Wniosek o ekstradycję

Choć sprawa wydaje się dość dziwna, a szpiegowskie zdolności zatrzymanych wątpliwe, są elementy tej historii, które każą podejrzewać, że Kreml rzeczywiście maczał w tym palce.

Krótko po zatrzymaniu trójki Moskwa wystosowała do albańskich władz wniosek o ekstradycję jednej z nich, 33-letniej Swietłany Timofojewej. Jak donosi "New York Times", to popularna rosyjska fotografka, znana w mediach społecznościowych jako Lana Sator. Rosjankę na Instagramie obserwuje ponad 250 tysięcy użytkowników.

We wniosku o ekstradycję napisano, że kobieta jest poszukiwana w Rosji w związku ze sprawą z 2018 roku dotyczącą nielegalnego wtargnięcia na teren podziemnego obiektu wojskowego w Czechowie, mieście na południe od Moskwy, gdzie w czasach zimnej wojny mieściło się centrum dowodzenia nuklearnego. 

Zdaniem prowadzącego śledztwo albańskiego prokuratora to podejrzane, że Moskwa tak szybko "odkurzyła starą sprawę", by uzasadnić żądanie odesłania Timofojewej z powrotem do Rosji. Jak zauważył, cytowany przez "NYT", ekstradycja jest "jednym ze sposobów ratowania swoich ludzi" przez rosyjskie władze.

Ale Timofojewa wcale nie ma ochoty wracać do Rosji. Przynajmniej tak twierdzi jej prawnik. 

Rosjanka prosi o azyl

Zatrzymana w Albanii pod zarzutem szpiegostwa Rosjanka poprosiła o azyl ze względu na obawy przed czekającym ją w Rosji prześladowaniem - poinformowała we wtorek albańska redakcja Radia Wolna Europa.

"Jeśli wrócę do Rosji, będę poddana prześladowaniom z powodu swoich poglądów politycznych" - zaznaczyła, uzasadniając swój wniosek. Jej adwokat wyjaśnił, że prośba o azyl wynika z zarzutów o szpiegostwo, które również przedstawiono jej w Rosji.

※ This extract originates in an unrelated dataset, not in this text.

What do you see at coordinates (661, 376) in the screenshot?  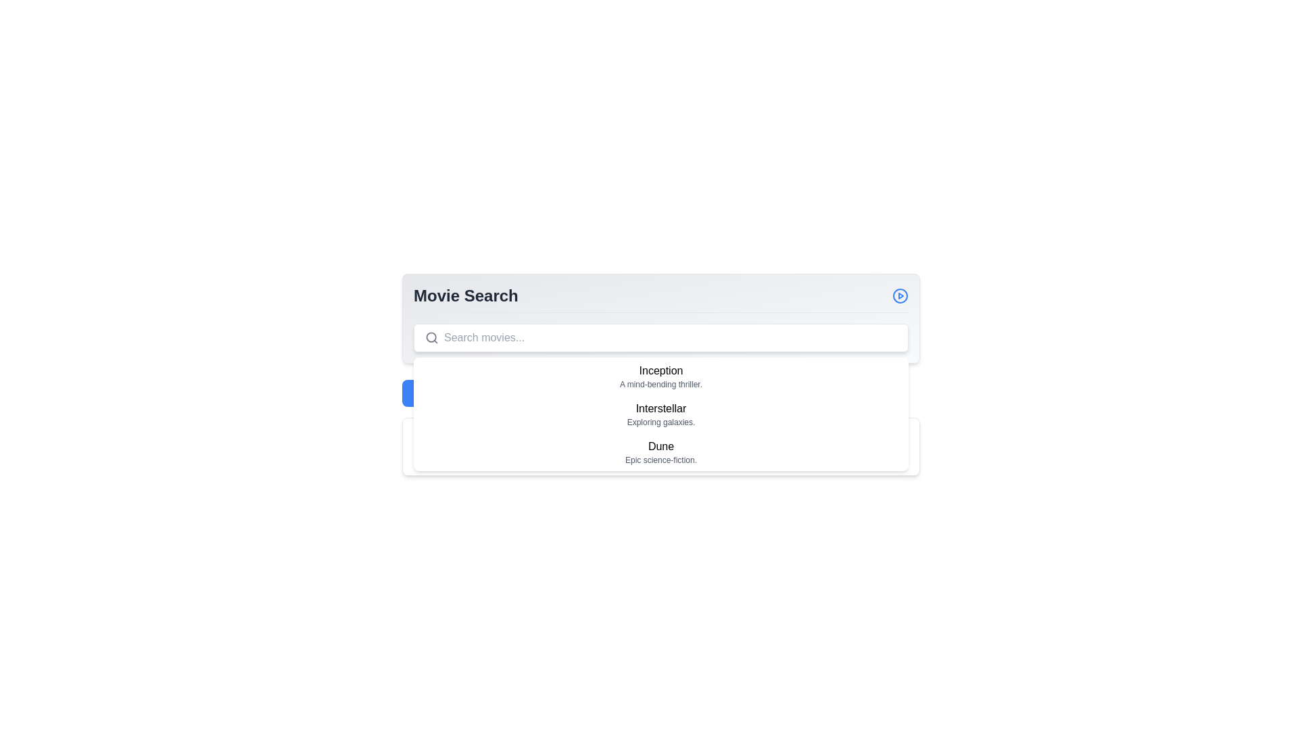 I see `the first item in the dropdown list representing the movie 'Inception' located beneath the search bar` at bounding box center [661, 376].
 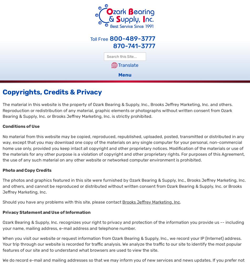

"Istnieje ryzyko, że Timofojewa będzie w Rosji poddana prześladowaniom, poniżającemu traktowaniu i czynnościom, które jawnie łamią prawa człowieka. Jej powrót do Rosji byłby sprzeczny z zakazem nieludzkiego traktowania" - podano we wniosku o azyl.

Albański sąd wydał w sierpniu nakaz aresztowania zatrzymanych w związku z zarzutem dotyczącym "zbierania danych wojskowych i innych, które mogłyby zostać dostarczone państwu trzeciemu".